Solusi Indonesia Part 5, Al-Quran sebagai Pedoman Kehidupan Berbangsa dan Bernegara

Breaking News

- Advertisement -
- Advertisement -
- Advertisement -
- Advertisement -

Oleh : Hasanuddin, MSi
Pengamat Sosial Politik

MUDANEWS.COM – Kenapa sulit menerima kebenaran Al-Quran, bukan karena Al-Quran sulit dipahami. Namun karena tidak disentuh. Tidak dipelajari, tidak dipahami.

Disisi lain, Alquran ini tidak bisa disentuh oleh mereka yang tidak meyakini kebenarannya (QS. Al-Baqarah ayat 2), serta hanya bisa disentuh oleh yang suci dan disucikan Allah (QS.Al-Waqiyah ayat 79). Maka sekiranya kita berharap bahwa Alquran ini menjadi petunjuk bagi manusia (hudan linnaas), sementara harapan kita tertuju kepada para pemimpin, elit penguasa negeri, maka mesti ada upaya yang dilakukan secara bersama-sama, agar para pemimpin, elit politik, pemerintah terdiri atas orang-orang yang bertauhid, yang memiliki hubungan yang baik dengan Allah. Tidak menyembah selain Allah, dan mereka yakin dengan kebenaran Al-Quran. Mereka adalah orang-orang seperti Nabi Yusuf Alaihissalam. Allah SWT berfirman:

لَقَدْ كَانَ فِي قَصَصِهِمْ عِبْرَةٌ لأولِي الألْبَابِ مَا كَانَ حَدِيثًا يُفْتَرَى وَلَكِنْ تَصْدِيقَ الَّذِي بَيْنَ يَدَيْهِ وَتَفْصِيلَ كُلِّ شَيْءٍ وَهُدًى وَرَحْمَةً لِقَوْمٍ يُؤْمِنُونَ (111) }

Sesungguhnya pada kisah-kisah mereka itu terdapat pengajaran bagi orang-orang yang mempunyai akal. Al-Qur’an itu bukanlah cerita yang dibuat-buat, tetapi membenarkan (kitab-kitab) yang sebelumnya dan menjelaskan segala sesuatu, dan sebagai petunjuk dan rahmat bagi kaum yang beriman. (QS. Yusuf ayat 111).

Kisah Nabi Yusuf adalah sebuah kisah tentang perjalanan hidup seorang hamba Allah yang taat kepada-Nya, berbakti kepada kedua orang tuanya, memiliki akhlak yang baik, jujur serta disiplin dalam menjalankan amanah yang dibebankan kepadanya. Kisah tentang bagaimana seorang petinggi negeri, mengatasi situasi krisis yang melanda negeri.

Kisah Nabi Yusuf hendaknya dapat menginspirasi kita untuk melahirkan generasi-generasi Bangsa dengan karakter seperti Nabi Yusuf.

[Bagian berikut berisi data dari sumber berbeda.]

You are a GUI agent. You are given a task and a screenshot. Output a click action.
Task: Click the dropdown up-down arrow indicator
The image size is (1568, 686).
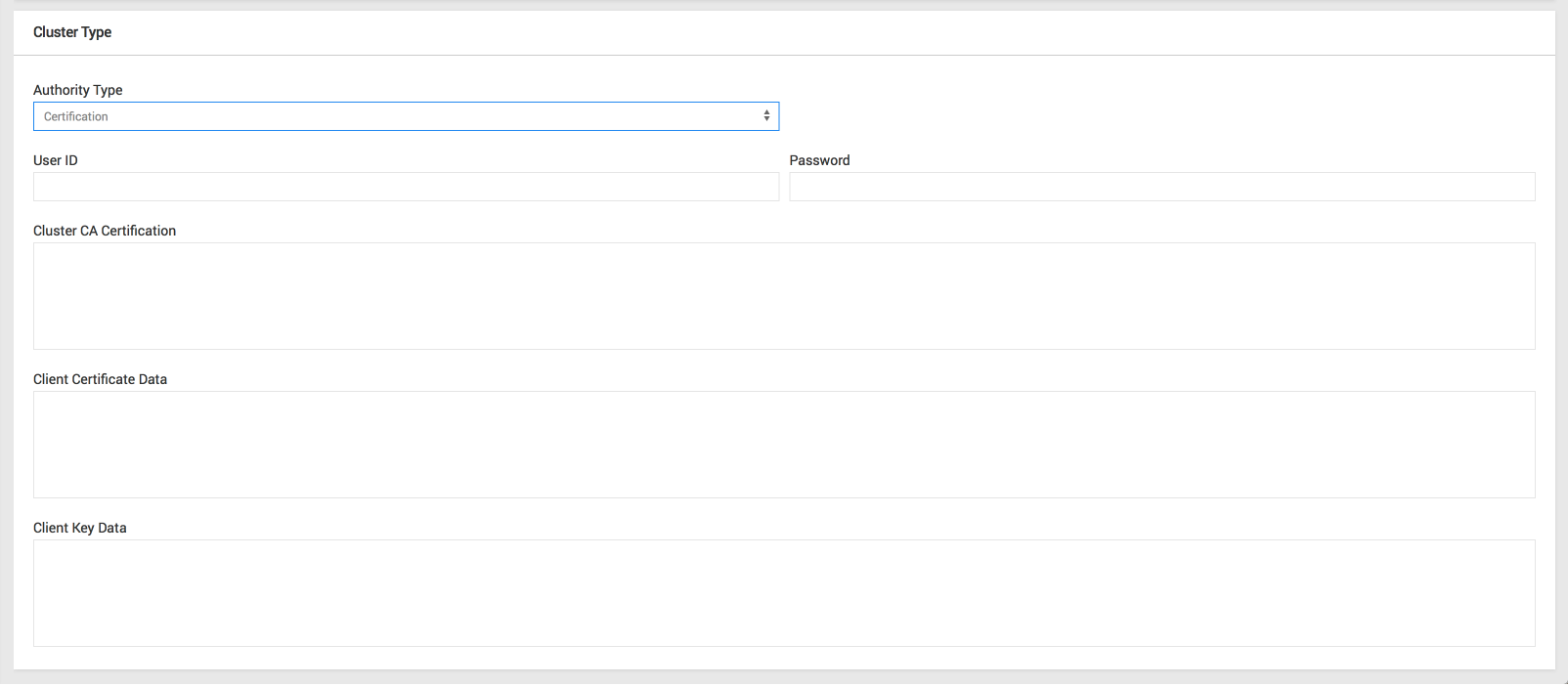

Suatu generasi yang memiliki visi masa depan yang bagus, dengan kemampuan analisa yang tajam akan persoalan kebangsaan pada masa-masa yang akan datang, didukung oleh kualitas moral-akhlak (attitude yang baik), adil, dan jujur dalam melaksanakan tugas dan tanggungjawabnya. Hanya pribadi-pribadi seperti itulah yang dapat menjabarkan nilai-nilai luhur yang ada dalam Alquran, (sebagaimana halnya para Nabi dan Rasul Allah lainnya) berdasarkan tantangan yang mereka hadapi masing-masing pada eranya.

Sistem sosial yang baik, memang dibutuhkan. Namun sistem sosial yang baik, hanya dapat diciptakan oleh manusia-manusia yang memiliki akhlak yang baik. Sebaliknya, sistem sosial yang telah baik, tidak akan berfungsi secara baik, bahkan bisa rusak ditangan orang-orang buruk akhlaknya. Sebab itu, tidak banyak manfaatnya membicarakan perbaikan sistem politik, sistem sosial disaat yang berkuasa adalah figur-figur atau aktor politik dengan akhlak yang buruk.

Kita memiliki tugas kesejarahan, guna menciptakan suatu generasi baru, sebagai pewaris nilai-nilai luhur guna memastikan kontinuitas Bangsa dan Negara dapat bertahan di masa depan. Persoalan ini, tidak bisa dikerjakan orang perorang. Diperlukan kesadaran kolektif atau minimal kesadaran mayoritas warga bangsa, untuk mendorong suatu perubahan ke arah yang lebih baik.

Tidaklah berubah nasib suatu kaum, nasib suatu bangsa jika bukan bangsa itu sendiri yang melakukan perubahan. Berharap kepada warga negara lain memperbaiki bangsa ini adalah cara pandang yang tidak saja keliru, tapi menyesatkan. Kitalah yang mesti berubah, agar tercipta terjadi suatu perubahan. Itulah investasi yang sesungguhnya. Investasi bagi masa depan Bangsa dan Negara.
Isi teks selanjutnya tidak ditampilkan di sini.